Starting at the line that contains "Identify the location of navigator." and ending with the line that contains "coordinates (254, 20).", set out the lines below as a numbered list, including both of those lines and omitting any blank lines.

Lines for finding displayed items

## begin

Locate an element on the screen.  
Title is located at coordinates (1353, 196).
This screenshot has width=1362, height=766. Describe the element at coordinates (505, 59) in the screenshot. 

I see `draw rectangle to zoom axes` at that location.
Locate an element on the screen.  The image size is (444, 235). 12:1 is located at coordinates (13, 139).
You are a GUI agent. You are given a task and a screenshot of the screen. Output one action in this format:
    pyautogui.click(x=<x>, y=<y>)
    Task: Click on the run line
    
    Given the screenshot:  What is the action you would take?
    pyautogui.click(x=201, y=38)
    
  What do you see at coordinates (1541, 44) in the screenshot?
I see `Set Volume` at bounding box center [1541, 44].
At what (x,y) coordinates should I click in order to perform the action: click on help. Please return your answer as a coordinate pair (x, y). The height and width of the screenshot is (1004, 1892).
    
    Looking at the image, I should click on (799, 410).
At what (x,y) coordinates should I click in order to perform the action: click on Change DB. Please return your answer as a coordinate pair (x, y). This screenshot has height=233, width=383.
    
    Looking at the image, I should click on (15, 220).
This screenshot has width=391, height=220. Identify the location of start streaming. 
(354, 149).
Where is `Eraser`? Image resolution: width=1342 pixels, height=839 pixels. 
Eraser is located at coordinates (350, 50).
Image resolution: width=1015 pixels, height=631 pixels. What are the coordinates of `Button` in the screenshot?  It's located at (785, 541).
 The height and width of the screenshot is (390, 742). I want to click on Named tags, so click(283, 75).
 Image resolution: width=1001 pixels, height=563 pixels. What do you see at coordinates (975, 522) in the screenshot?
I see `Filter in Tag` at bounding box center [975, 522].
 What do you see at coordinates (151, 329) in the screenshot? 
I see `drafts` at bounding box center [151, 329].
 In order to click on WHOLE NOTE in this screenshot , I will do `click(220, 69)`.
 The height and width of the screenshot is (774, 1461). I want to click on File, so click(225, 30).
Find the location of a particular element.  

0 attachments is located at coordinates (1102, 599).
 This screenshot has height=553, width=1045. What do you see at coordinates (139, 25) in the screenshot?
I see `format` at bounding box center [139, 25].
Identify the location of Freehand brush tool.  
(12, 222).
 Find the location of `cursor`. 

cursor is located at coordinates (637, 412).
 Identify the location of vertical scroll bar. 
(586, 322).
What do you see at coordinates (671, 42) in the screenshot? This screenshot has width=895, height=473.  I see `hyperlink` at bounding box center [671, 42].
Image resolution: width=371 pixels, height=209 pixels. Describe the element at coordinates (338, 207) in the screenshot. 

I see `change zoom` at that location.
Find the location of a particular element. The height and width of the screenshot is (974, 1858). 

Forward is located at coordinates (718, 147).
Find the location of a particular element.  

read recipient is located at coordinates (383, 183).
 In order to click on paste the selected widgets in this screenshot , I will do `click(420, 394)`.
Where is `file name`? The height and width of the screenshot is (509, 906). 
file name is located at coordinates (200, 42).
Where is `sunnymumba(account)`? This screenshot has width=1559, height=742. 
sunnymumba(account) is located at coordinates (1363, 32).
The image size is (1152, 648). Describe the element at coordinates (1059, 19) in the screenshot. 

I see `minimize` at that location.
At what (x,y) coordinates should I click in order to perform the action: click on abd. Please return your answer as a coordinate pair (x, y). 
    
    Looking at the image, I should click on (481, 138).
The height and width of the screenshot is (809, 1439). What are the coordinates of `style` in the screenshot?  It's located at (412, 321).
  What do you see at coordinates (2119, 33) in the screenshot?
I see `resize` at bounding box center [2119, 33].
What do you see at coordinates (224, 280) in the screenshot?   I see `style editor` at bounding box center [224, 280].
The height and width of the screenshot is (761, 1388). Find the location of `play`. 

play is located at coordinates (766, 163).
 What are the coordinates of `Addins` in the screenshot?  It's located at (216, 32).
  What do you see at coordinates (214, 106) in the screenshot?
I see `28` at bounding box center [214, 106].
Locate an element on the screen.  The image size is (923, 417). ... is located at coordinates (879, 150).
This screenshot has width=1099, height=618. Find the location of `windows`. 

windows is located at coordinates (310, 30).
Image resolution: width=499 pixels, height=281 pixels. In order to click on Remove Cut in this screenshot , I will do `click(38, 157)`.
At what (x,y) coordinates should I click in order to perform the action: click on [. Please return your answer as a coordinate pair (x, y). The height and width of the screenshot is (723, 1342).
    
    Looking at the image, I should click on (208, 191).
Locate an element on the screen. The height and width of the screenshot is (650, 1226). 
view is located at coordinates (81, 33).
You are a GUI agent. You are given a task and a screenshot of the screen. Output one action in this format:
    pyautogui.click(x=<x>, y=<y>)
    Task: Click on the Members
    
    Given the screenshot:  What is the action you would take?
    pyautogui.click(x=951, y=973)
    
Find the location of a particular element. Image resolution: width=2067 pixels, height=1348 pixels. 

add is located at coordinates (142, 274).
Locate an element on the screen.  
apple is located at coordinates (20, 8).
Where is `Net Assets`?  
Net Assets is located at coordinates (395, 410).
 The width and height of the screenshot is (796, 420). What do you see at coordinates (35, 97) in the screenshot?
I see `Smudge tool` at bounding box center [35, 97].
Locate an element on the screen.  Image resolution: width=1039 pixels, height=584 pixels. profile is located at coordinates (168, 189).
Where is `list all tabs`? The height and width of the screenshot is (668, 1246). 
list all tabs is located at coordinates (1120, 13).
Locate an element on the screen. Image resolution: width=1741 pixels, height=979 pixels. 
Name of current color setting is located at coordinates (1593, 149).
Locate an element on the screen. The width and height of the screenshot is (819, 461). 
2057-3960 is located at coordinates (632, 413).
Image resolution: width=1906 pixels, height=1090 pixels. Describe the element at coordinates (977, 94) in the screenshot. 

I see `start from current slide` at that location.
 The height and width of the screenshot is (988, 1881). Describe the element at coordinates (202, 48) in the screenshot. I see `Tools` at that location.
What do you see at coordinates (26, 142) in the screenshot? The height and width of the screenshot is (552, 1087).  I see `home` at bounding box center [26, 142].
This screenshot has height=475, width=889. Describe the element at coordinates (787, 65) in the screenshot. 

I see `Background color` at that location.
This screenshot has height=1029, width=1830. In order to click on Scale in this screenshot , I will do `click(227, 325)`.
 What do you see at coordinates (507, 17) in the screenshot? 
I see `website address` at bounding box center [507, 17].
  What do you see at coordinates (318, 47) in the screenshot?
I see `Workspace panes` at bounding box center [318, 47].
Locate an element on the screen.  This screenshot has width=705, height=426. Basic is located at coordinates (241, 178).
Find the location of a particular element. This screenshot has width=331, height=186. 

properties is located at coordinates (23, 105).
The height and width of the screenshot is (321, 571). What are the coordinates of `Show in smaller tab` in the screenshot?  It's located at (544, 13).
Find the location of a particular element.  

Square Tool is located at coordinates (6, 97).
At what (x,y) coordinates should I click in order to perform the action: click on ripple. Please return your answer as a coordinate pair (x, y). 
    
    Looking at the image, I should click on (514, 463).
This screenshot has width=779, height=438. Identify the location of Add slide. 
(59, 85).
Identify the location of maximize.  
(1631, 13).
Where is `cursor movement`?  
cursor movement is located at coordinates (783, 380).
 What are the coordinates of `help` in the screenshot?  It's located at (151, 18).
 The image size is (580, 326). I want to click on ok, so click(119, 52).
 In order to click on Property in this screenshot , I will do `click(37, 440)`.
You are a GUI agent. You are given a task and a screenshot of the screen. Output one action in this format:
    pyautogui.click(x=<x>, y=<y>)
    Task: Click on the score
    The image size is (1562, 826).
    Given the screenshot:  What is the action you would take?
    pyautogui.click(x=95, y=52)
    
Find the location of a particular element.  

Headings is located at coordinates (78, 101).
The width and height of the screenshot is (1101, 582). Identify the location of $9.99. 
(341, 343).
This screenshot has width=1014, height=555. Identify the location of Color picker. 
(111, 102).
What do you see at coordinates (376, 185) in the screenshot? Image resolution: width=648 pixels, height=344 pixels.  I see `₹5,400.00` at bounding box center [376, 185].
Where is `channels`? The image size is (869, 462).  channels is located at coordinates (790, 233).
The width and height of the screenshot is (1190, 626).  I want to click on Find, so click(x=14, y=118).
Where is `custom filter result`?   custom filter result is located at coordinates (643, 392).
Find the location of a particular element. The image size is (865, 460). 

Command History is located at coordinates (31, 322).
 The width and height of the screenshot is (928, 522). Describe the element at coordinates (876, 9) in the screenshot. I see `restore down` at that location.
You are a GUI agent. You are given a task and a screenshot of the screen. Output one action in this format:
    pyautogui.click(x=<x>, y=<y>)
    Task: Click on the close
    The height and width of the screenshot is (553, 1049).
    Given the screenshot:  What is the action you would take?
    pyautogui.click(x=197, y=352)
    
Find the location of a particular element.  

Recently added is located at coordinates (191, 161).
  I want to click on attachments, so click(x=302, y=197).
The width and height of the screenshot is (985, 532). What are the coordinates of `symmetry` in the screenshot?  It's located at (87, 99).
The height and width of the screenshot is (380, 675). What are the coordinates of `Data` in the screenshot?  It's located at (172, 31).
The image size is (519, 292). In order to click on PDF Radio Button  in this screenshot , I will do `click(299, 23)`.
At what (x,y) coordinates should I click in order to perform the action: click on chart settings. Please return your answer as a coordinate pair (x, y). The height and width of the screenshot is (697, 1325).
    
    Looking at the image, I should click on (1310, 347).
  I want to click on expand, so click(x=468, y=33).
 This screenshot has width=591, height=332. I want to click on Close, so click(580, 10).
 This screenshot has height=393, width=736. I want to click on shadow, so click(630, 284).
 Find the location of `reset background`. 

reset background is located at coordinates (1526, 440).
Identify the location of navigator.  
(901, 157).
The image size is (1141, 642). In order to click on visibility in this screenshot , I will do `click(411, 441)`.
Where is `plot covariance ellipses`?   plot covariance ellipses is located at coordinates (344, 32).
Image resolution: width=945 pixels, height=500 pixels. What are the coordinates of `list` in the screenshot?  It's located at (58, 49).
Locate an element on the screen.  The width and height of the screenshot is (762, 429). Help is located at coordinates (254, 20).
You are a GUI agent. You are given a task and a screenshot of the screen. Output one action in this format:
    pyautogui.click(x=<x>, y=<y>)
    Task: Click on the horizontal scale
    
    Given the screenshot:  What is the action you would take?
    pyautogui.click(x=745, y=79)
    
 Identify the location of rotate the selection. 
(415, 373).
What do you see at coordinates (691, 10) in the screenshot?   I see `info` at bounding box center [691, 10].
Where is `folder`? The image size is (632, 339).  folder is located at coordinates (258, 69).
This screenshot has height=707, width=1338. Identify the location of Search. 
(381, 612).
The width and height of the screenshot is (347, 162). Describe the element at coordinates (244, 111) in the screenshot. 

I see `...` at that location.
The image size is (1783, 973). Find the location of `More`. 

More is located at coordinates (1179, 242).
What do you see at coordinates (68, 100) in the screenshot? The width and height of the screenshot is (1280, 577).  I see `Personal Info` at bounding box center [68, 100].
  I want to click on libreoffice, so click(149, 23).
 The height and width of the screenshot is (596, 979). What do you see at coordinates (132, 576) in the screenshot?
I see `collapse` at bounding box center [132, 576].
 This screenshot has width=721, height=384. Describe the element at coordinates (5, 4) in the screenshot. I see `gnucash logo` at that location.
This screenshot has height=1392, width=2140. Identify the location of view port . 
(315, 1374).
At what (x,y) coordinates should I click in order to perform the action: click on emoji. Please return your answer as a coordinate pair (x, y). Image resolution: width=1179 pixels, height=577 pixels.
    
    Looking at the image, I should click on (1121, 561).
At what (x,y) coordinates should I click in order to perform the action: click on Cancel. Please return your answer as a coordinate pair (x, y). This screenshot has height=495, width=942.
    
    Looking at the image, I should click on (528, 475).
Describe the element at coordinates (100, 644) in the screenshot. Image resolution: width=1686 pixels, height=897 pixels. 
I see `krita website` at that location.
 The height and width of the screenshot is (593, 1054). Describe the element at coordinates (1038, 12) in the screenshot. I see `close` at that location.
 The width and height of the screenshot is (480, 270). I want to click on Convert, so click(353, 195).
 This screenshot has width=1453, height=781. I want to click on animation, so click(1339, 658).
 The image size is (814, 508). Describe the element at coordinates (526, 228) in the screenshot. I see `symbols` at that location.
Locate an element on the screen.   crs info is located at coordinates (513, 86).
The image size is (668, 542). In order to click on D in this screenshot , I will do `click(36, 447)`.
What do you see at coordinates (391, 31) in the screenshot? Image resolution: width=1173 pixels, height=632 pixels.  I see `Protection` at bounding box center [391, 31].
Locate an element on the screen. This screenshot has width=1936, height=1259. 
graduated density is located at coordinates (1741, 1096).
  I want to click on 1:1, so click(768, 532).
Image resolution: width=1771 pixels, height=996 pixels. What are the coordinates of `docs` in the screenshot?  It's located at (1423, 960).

## end

--- ANSWER TO THE PROBLEM ---
1. Identify the location of navigator.  
2. (901, 157).
3. The image size is (1141, 642). In order to click on visibility in this screenshot , I will do `click(411, 441)`.
4. Where is `plot covariance ellipses`?   plot covariance ellipses is located at coordinates (344, 32).
5. Image resolution: width=945 pixels, height=500 pixels. What are the coordinates of `list` in the screenshot?  It's located at (58, 49).
6. Locate an element on the screen.  The width and height of the screenshot is (762, 429). Help is located at coordinates (254, 20).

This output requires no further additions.